To my eternal humiliation, a few nights later, I had to ask him to help me break into my own apartment. I'd come home from my shift at WNKU-FM without my keys. Normally I could cut through Kaldi's into the hallway of my apartment and be home. But Kaldi's was closed.
The next time I saw him I gave him some money for his help.
"Don't be offerin' me money for doin' what any good neighbor would do," he said, as he snatched the cash. You have to be realistic down here.
Our neighbors to the north have flourished. Lofts and galleries light up 13th Street and are crowded with art buyers on Final Fridays. Thin, slinky young women in bias-cut dresses and high, high heels congregate here for art openings.
Even the Peasley Center looks a little more upscale with its herb garden, spiked lavender plants and outside mural garden. It blends comfortably with the nearby design shops and rehabbed warehouses.
Our end of Main Street, the "entertainment district," isn't doing as well. Davis Furniture, a little south of 12th Street, has closed, as well as Jump Café and the upscale art gallery next door. Last fall we lost Diva's, too, our edgy, punky hair-styling salon. And now BarrelHouse down on 12th Street has closed up.
These days the high school students who don't go to Kaldi's sit in ragged rows behind where Diva's used to be and talk in the fervent way of teenagers before they head home for supper, band practice and all that jazz. The mean concrete streets and sidewalks are dingy and littered. Neon's, whose previous owners kept it so immaculately tended and manicured, is looking seedier, although it's still in business.
Jordan's Market, next door to Kaldi's, doesn't even pretend to sell groceries anymore — just lottery tickets, beer, wine, cigarettes and candy and snacks for the kids who go there after school. MD20/20 and Wild Irish Rose promise relief from the cares of existence, and people on the corner clamor for change from the well-heeled patrons parking Beamers and Humvees in poor neighborhoods.
Over-the-Rhine serves many populations, and Kaldi's plays a large part in weaving together the threads of those occupations, furnishing a yeasty atmosphere for the artists, architects, builders, lawyers, educators and social workers who come here. Kaldi's continues to be full in the daytime hours with business meetings, hurried lunches for suited customers carrying laptops and reading newspapers, couples or friends meeting for an early dinner on their way home.
Nights, however, are another matter.
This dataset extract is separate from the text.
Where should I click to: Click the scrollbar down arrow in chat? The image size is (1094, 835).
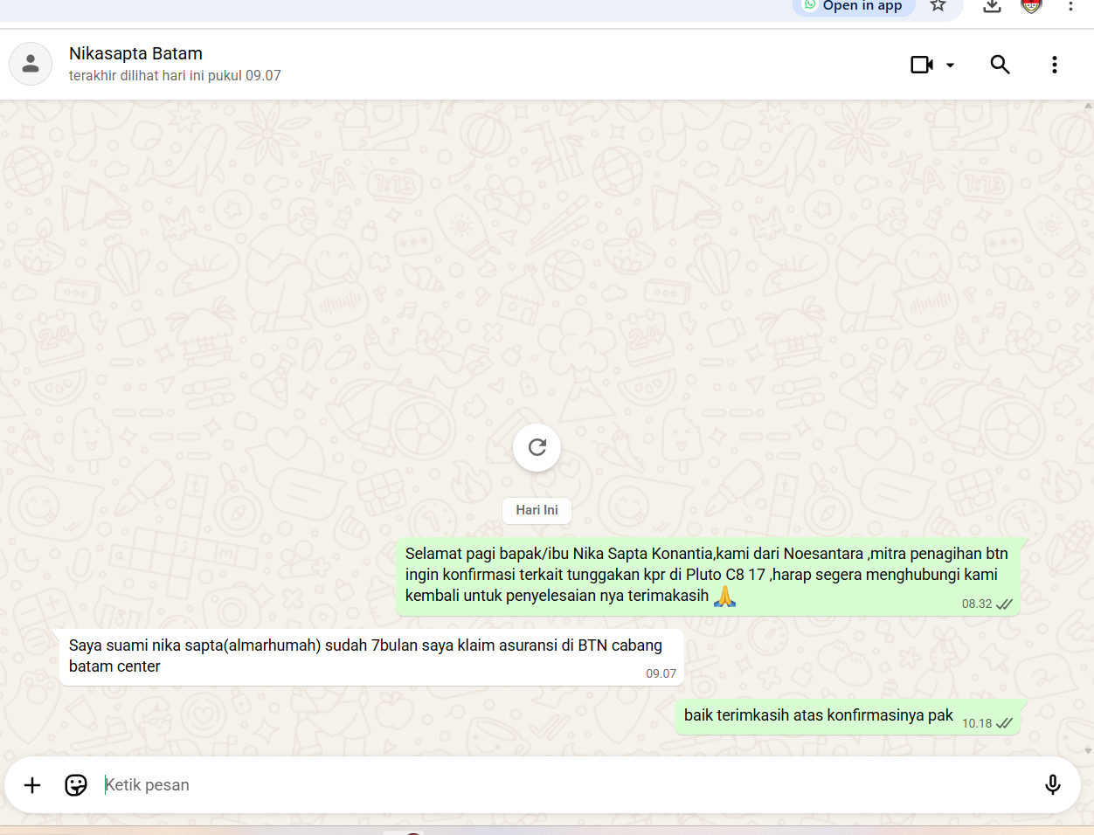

It's always been difficult to get crowds downtown on a weeknight, even at Arnold's, where I used to play before I came to live above Kaldi's, and in the bleak midwinter nighttime bar-hopping is minimal. Getting up at 6:30 or 7 a.m. looks so much worse when it's still dark. Busy lives stretch scarce resources, and a bottle of white wine and a Jazz trio is sometimes more than the budget allows.
One group who meets regularly at Kaldi's on Wednesday night is a gaggle of congregants from the Hyde Park United Methodist Church. They seek a vision or a way to serve this neighborhood. They've felt their way along, learning more about us as we do about them. I like them because they don't necessarily have an agenda and still they come every week and remind us to be good neighbors.
Different representatives from Impact Over the Rhine show up on these Wednesday evenings. We come together to fit the pieces, to polish the edges. We're determined to be real. It helps if the left hand knows what the right is doing.
I feel as long as the Methodists are with us when they can be we'll be alright. Kaldi's is at least selling coffee and black bean chili. After Bockfest a couple weekends ago, the place was full again, just like it used to be, except that people were nicer and listened to the music.